Specify Pandoc HTML numbering to start from <h2>

Specify Pandoc HTML numbering to start from <h2> - html

I want to convert a markdown to HTML with header numbering, starting from <h2>.
What's the way to achieve it?
pandoc provides the option --number-sections (or -N) so headers are numbered in the output.
Now I am trying to convert markdown to HTML with this option.
In default, the output HTML header level of pandoc starts from <h1>. It is not ideal and so I want to change it to <h2> (whereas the original markdown may contain many first-level headers, the output HTML should contain at most 1 <h1>).
It is possible to specify --shift-heading-level-by=1; then, the output header level starts from <h2> (see Official Pandoc User's Guide and maybe also this question).
However, it would mess up the section-numbering! Basically, the level of the section numbering shifts, too. Now all sections are under "0" (like 0.1, 0.2, 0.2.1, …) and no sections of 1 exist.
pandoc provides another option --number-offset=1 but what it does is just offseting the numbers like "0.1"→"1.1". Then, all section numbers start from 1 with no sections numbered 2. Obviously, it makes no sense. The initial prefix number "1." is redundant and should be removed from all the section numbers like 1.1→1, 1.1.4→1.4, 1.2.3→2.3, etc.
For demonstration purposes, here is a sample markdown text file (abc.md)
%Test-md
# First Header (1) #
## Header (1-1) ##
# Second Header (2) #
## Header (2-2) ##
### Header (2-3) ###
and its output HTML (simplified) with
pandoc -N --section-divs --shift-heading-level-by=1 -t html5 abc.md
<section id="first-header-1" data-number="0.1">
<h2 data-number="0.1">0.1 First Header (1)</h2>
<section id="header-1-1" data-number="0.1.1">
<h3 data-number="0.1.1">0.1.1 Header (1-1)</h3>
</section>
</section>
<section id="second-header-2" data-number="0.2">
<h2 data-number="0.2">0.2 Second Header (2)</h2>
<section id="header-2-2" data-number="0.2.1">
<h3 data-number="0.2.1">0.2.1 Header (2-2)</h3>
<section id="header-2-3" data-number="0.2.1.1">
<h4 data-number="0.2.1.1">0.2.1.1 Header (2-3)</h4>
</section>
</section>
</section>
How can one make pandoc do the numbering in the ordinary way (1, 2, 2.1, 2.2, 2.2.1) yet output the HTML with the header level starting from <h2>?

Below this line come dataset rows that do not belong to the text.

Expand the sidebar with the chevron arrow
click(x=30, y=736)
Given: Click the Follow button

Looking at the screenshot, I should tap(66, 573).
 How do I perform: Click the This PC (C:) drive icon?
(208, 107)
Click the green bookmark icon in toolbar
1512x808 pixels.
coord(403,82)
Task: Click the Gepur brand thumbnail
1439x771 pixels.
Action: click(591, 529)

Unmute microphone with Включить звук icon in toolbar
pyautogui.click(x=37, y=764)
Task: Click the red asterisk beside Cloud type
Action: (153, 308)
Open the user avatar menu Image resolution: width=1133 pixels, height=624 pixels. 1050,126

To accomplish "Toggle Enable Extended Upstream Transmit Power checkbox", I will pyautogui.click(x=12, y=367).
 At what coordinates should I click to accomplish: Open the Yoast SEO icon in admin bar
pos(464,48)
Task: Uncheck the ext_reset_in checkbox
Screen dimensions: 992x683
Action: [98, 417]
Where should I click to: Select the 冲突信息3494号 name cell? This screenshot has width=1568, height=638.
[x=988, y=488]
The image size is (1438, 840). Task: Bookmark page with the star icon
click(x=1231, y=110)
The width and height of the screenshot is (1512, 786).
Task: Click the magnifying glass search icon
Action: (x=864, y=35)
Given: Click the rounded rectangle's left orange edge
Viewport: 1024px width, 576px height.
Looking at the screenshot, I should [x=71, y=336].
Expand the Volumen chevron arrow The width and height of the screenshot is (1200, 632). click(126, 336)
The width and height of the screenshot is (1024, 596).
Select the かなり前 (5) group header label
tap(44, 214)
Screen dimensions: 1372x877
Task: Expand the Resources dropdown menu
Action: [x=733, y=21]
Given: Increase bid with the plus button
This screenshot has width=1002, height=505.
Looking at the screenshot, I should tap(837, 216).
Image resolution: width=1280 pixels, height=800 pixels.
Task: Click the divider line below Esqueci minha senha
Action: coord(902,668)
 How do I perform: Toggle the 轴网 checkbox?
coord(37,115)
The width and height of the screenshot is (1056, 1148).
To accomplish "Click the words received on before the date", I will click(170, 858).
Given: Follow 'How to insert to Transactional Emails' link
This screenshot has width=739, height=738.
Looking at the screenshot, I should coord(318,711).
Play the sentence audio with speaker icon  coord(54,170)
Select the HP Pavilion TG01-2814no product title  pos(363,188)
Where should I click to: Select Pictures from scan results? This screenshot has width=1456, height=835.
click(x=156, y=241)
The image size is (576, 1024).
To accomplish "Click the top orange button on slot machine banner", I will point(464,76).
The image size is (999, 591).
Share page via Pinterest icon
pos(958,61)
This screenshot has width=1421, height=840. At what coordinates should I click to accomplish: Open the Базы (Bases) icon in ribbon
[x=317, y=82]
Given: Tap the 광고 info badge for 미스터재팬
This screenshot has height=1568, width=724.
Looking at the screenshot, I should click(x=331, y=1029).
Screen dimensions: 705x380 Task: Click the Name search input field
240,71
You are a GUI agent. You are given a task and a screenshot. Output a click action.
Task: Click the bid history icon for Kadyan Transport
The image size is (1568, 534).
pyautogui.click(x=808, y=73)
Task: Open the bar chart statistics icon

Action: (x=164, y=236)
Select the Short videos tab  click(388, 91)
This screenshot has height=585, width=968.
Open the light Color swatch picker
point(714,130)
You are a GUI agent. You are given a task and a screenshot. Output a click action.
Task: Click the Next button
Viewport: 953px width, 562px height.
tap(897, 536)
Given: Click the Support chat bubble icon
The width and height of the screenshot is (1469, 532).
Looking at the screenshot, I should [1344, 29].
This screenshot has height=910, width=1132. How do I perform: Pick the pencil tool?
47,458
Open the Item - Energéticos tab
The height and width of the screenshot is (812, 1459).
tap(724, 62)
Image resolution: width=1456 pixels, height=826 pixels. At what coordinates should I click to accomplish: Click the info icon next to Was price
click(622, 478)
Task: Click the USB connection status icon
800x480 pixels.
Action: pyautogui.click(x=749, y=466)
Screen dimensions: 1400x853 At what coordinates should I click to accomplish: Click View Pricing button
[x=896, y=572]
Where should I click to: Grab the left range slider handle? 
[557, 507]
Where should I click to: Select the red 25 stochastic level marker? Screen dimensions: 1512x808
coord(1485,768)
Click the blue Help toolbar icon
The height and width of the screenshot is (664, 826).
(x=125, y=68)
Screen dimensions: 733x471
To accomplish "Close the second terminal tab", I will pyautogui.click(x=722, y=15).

Pandoc first shifts the headings, then does the numbering. This is not what we want here though, we'd like the numbering to happen first. A pandoc Lua filters can be used to take control of this.
The function pandoc.utils.make_sections performs the action that's triggered by passing --section-divs or --number-sections on the command line. Matching the effect of --shift-heading-level-by=1 is possible by modifying all Header elements manually:
function Pandoc (doc)
-- Create and number sections. Setting the first parameter to
-- `true` ensures that headings are numbered.
doc.blocks = pandoc.utils.make_sections(true, nil, doc.blocks)
-- Shift the heading levels by 1
doc.blocks = doc.blocks:walk {
Header = function (h)
h.level = h.level + 1
return h
end
}
-- Return the modified document
return doc
end
The filter would be used by saving it to a file shifted-numbered-headings.lua. It can then be passed to pandoc via the --lua-filter/-L parameter. The --number-sections/-N option must still be passed for the numbering to become visible, and --section-divs is still required to get <section> elements.
pandoc \
--lua-filter=shifted-numbered-headings.lua \
--number-sections \
--section-divs \
...
The class that pandoc sets on the <section> elements will always reflect the actual tagging level: the <section> that wraps an <h2> heading will have class="level2", even if, conceptually, it is a first level heading. This may be confusing and, unfortunately, cannot be changed with a filter.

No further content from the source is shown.